Three years later, I am a senior English major, one of the more “traditional” majors at Yale. I don’t regret the decision. But sometimes, struggling just to finish a 400-page assignment before class starts so I can talk in section, I am too tired or deluged with words to question anything. In more lucid moments, I chide myself for having stepped inside the Tradition so fully, so readily. In doing so, have I fallen away from my ideals?

Maybe.

Writing, like other forms of art, promotes a kind of iconoclasm. The practice of writing is one that encourages — drives, forces, mandates —originality in everything. From the expulsion of clichés to the risky experimentation that might doom your piece — or launch it — we avoid the familiar. Unlike the rest of my classes, which focus on uncovering and sifting through layers of texts and ur-texts, writing classes are always present-tensed.

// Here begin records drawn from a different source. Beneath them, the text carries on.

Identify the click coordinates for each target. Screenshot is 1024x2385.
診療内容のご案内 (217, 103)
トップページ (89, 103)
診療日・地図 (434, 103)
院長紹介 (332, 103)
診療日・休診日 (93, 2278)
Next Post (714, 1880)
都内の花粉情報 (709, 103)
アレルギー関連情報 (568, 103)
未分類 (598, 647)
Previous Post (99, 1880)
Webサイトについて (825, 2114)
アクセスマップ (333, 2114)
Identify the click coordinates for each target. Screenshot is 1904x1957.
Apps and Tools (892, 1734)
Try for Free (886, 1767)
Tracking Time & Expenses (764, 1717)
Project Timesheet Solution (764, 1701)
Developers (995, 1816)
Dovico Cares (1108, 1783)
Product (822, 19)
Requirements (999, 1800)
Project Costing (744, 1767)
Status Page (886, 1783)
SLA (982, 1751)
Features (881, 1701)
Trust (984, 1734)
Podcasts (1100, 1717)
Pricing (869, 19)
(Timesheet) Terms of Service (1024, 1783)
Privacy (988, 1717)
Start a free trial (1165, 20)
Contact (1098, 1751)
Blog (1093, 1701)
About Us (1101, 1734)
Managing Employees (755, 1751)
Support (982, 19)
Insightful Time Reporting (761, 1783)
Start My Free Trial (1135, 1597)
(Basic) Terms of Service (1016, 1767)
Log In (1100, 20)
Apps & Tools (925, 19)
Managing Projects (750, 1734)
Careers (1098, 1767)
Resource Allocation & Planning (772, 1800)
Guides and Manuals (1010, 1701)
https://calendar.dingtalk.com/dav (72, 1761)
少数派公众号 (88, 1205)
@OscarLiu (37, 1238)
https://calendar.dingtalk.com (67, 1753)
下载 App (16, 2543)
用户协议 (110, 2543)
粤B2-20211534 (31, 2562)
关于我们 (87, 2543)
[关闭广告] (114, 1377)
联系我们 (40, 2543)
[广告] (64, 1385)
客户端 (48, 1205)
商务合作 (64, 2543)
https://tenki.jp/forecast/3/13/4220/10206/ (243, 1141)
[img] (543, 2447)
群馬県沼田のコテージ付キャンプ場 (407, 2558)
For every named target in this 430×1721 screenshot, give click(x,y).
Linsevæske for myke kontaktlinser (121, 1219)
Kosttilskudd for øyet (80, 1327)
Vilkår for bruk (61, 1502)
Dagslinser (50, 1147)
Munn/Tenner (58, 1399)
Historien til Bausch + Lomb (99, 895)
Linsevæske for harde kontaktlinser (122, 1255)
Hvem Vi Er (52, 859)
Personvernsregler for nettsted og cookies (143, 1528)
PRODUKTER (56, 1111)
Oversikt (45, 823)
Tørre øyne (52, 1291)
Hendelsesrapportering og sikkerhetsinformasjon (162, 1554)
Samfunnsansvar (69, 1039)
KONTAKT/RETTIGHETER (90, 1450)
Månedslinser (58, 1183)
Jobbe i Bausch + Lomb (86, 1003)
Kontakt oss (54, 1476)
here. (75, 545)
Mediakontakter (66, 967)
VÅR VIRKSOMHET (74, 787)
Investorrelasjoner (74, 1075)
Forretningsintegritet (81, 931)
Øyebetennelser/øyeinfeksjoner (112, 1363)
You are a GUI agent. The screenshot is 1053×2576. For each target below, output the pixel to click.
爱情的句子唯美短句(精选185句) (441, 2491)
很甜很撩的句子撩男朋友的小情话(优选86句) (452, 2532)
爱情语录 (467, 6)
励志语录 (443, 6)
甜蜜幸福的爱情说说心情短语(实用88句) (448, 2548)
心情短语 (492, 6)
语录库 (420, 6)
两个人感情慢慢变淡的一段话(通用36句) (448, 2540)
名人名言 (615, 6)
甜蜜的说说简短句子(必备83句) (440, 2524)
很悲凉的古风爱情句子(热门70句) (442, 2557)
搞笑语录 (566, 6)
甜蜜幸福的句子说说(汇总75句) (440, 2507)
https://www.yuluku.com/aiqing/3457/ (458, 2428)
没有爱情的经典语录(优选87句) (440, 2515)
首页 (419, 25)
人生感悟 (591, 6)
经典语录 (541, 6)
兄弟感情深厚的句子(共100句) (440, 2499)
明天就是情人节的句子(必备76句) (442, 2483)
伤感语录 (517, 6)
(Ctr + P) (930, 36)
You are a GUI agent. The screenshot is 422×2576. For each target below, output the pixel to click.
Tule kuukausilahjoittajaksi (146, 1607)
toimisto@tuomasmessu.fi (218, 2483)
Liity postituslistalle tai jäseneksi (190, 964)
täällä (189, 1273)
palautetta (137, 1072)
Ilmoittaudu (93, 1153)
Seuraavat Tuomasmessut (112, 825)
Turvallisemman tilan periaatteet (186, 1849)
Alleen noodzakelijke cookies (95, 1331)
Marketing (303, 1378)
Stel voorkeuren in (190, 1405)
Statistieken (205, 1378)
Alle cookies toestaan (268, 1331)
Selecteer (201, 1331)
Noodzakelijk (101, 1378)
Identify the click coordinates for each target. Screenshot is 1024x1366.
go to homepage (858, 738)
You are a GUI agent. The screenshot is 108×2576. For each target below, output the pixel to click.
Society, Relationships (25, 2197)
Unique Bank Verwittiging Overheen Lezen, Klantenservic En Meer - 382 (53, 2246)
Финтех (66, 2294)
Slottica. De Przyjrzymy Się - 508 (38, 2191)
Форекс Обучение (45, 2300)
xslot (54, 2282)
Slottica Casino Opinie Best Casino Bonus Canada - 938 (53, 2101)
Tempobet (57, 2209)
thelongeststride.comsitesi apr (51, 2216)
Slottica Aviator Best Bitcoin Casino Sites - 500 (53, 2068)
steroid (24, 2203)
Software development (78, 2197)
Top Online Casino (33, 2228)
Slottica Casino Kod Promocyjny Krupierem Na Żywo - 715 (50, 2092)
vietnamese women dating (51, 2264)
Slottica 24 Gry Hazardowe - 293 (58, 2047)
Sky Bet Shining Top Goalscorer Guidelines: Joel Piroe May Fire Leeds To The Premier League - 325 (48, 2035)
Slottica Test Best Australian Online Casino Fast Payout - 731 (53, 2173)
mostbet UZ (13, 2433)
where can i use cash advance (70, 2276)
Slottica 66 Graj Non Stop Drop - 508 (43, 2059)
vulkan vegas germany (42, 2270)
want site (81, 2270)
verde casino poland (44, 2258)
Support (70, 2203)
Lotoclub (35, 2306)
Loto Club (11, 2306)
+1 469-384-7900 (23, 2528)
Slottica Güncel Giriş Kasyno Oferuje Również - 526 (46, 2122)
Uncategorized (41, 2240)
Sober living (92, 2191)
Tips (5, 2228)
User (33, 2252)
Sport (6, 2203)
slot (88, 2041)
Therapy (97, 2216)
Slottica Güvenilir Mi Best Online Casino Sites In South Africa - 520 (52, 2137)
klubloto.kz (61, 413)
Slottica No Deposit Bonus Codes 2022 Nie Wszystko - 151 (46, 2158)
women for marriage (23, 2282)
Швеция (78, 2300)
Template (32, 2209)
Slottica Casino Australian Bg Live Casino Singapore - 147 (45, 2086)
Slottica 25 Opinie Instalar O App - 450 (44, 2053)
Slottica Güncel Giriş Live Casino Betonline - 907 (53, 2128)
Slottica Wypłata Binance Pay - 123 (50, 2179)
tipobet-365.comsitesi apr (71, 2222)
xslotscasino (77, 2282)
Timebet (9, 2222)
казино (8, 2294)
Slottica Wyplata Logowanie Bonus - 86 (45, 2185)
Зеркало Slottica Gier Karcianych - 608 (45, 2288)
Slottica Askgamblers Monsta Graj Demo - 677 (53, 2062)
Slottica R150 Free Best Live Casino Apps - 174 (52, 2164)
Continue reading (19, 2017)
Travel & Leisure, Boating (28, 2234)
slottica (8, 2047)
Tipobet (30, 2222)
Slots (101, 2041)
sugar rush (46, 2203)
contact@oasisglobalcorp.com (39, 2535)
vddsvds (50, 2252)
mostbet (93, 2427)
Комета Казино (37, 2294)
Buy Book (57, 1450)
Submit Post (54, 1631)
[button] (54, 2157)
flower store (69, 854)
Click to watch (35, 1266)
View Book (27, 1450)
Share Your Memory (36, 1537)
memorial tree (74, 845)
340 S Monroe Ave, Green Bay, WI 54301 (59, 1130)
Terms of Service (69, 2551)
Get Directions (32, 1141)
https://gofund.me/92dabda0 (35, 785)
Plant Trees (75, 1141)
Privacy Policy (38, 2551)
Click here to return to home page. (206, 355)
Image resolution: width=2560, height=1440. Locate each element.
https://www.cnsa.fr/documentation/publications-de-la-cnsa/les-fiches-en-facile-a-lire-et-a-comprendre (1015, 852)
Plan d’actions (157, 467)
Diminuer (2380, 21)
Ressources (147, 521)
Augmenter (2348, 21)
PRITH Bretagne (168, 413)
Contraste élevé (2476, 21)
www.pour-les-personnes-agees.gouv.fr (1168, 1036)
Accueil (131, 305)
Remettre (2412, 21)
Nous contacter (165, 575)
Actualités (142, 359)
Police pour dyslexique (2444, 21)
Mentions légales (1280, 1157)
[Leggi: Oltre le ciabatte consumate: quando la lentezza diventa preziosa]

I have wondered, sometimes, going down the hall from writing class to literature class, why these all fall within the same discipline. Yale makes a bold statement with its divisions — or lack thereof: The Writing Concentration and all its classes are a subset of the English major.

Yet in the end, I do not dispute that the study of literature and the study of writing are bound together. For me, this realization came through writing. Last week, I wrote about my struggle to write. This week, a mentor instructed me to start a journal with no expectations about the quality of my writing. The only requirement: each week, the days’ entries are linked by a common theme. So now not only did I have to write; I had to find a theme. This is where literature saved me.

I finally started writing about my literature classes: outlines of the lectures, my confusions, my unvarnished responses to the readings. As writing, it was unedited, rough, insignificant or sometimes melodramatic. But I was writing, which is enough of a victory for this week.

So writers must be readers. This, the underlying assumption of the Yale English Department’s requirements for all — future academics, novelists, playwrights, journalists and poets — shapes our understanding of ourselves as writers. However future-focused we are in the workshop, we have to grapple with history. Whether we are conscious or not, questioning or not, the literary tradition exists, and we exist in relation to it. The drive for originality occurs with the full weight of the English literary canon behind it.

But I still hate the idea of a “Canon,” a sanctioned group of works that, no matter how full of wisdom, always seems far too exclusive. And “canonical works,” at least for DS students, often prove less challenging than they really are when we accept without questioning.

However, I have found that the books that comprise the Tradition — regardless of what we call them (canon, or “dead white male” books) — are themselves iconoclastic. On Wednesday, in my English senior seminar, we discussed the way Becky Sharpe, the cunning, conniving heroine of “Vanity Fair,” hurls Samuel Johnson’s works out the window of her carriage. As she sets out to make her fortune, literature is thrown into a new age. This is (almost) literal literary iconoclasm. But most of literature is equally subversive, dangerously full of ideas, ideas that resist being assimilated into a boring, homogeneous collection.

When I ask myself if I’m still asking the right questions, I’m holding myself to the standard of literature. When I write, the same.